ANZEIGE
ANZEIGE
ANZEIGE
| 03:00 Uhr

Lagunendorf braucht jetzt Mut zum Risiko

Um mit dem Lagunendorf am Sedlitzer See den Traum vom Wohnen direkt am Wasser wahr werden zu lassen, ist jetzt der Mut zum Risiko bei den Senftenberger Stadtvätern gefragt. Der Zweckverband Lausitzer Seenland Brandenburg (LSB) hat zwar einen Plan geschmiedet, der eine harte finanzielle Bruchlandung ausschließt – ein großes Wagnis bleiben die Eigenheimsiedlung auf den vier Landfingern, die Mini-Marina und das Feriendorf aber trotzdem. Kathleen Weser

Senftenberg/Sedlitz. Die raue Bucht nahe der Ortslage Sedlitz ist das einzige Filetstück auf gewachsenem Boden im Lausitzer Seenland, auf dem der Traum vom beschaulichen Wohnen direkt am Wasser wahr werden kann. Das Areal am Sedlitzer See soll für etwa 100 Hausbauwillige mit Erstwohnsitz baureif gemacht werden. Für dieses Lagunendorf müsste die Stadt Senftenberg jetzt aber die ersten zwei Million Euro für erforderliche Planungen und den Uferverbau in die Hand nehmen. Der größte der Bergbaufolgeseen der schiffbaren Gewässerkette ist inzwischen bis auf 93 Meter über Normalnull voll gelaufen. Ab einem Wasserstand von 96 Metern über Normalnull aber steigen die Baukosten enorm und machen das ehrgeizige Wohnvorhaben in kommunaler Regie unrealistisch.

Deshalb muss die Entscheidung her. Das erklärt Volker Mielchen, der Leiter für die Infrastrukturentwicklung im Seenland-Zweckverband. Auf vier Landfingern, die die Lausitzer und Mitteldeutsche Bergbau-Verwaltungsgesellschaft (LMBV) im Rahmen der notwendigen Böschungsgestaltung nun bereit ist, in die natürlich gewachsene Uferböschung des Sedlitzer Sees zu schneiden, kann die Stadt Senftenberg die einzigartige Wohnsiedlung entstehen lassen. Die bergmännischen Arbeiten werden derzeit auf den Weg gebracht.

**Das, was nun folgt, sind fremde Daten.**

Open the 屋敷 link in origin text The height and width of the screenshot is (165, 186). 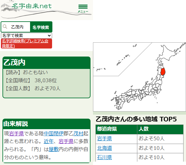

Im Sommer nächsten Jahres soll die Erde in der Bucht bewegt werden. Das hat Mielchen während der jüngsten Beratung des Bauausschusses bestätigt. Durch das Areal, in das die Landfinger geschnitten werden könnten, verläuft derzeit noch eine Haupttrinkwasserleitung des Wasserverbandes Lausitz (WAL).

Diese müsste zuerst verlegt werden - auf Stadtkosten. Die finanzielle Hausnummer: 650 000 bis 800 000 Euro. Noch ist die Bucht ein weißer Fleck, der baureif zu machen ist. Damit ab erstem Quartal 2014 Häuser errichtet werden können, muss der Lauf durch das bürokratische Verfahren noch in diesem Jahr gestartet werden. Mit weiteren acht Millionen Euro werden die voraussichtlichen Kosten für die Erschließung des Lagunendorfes beziffert. Erst ein fundiertes, betriebswirtschaftlich untersetztes Investitionskonzept wird laut Volker Mielchen aber zeigen, ob dieses vorzufinanzierende Budget ausreichen wird.

Letztlich müssen die Grundstücksverkäufe am Ende die Erschließungskosten wieder einspielen. Das finanzielle Risiko für die Stadt Senftenberg soll weitestgehend minimiert werden. Mit geschaffenem Baurecht und der verlegten Wasserleitung würden etwa 20 Euro pro Quadratmeter Bauland investiert sein. An dem Punkt angekommen kann die Bremse noch gezogen und das vorgeformte Lagunen-Areal teilerschlossen an einen Bauträger verkauft werden, sollten die Kosten die Kommune überfordern.

"Das Lagunendorf ist ein großes Vorhaben mit viel Charme und Freude auf die Zukunft. Aber es ist nur mit Bedacht zum Erfolg zu führen", erklärt Volker Mielchen. Die Senftenberger Stadtverordnetenversammlung steht im Dezember vor der Entscheidung, die großen Mut erfordert. Die Siedlung soll, so sie gebaut werden kann, weitgehend autark mit Energie versorgt werden.

Ziel ist es zudem, Strom über Fotovoltaikanlagen auf den Hausdächern aus der Kraft der Sonne zu gewinnen. Die Abwässer und Küchenabfälle sollen zur Energie- und Wärmeerzeugung genutzt werden. Wassersparmodelle für die Haushalte über innovative technische Lösungen werden geprüft.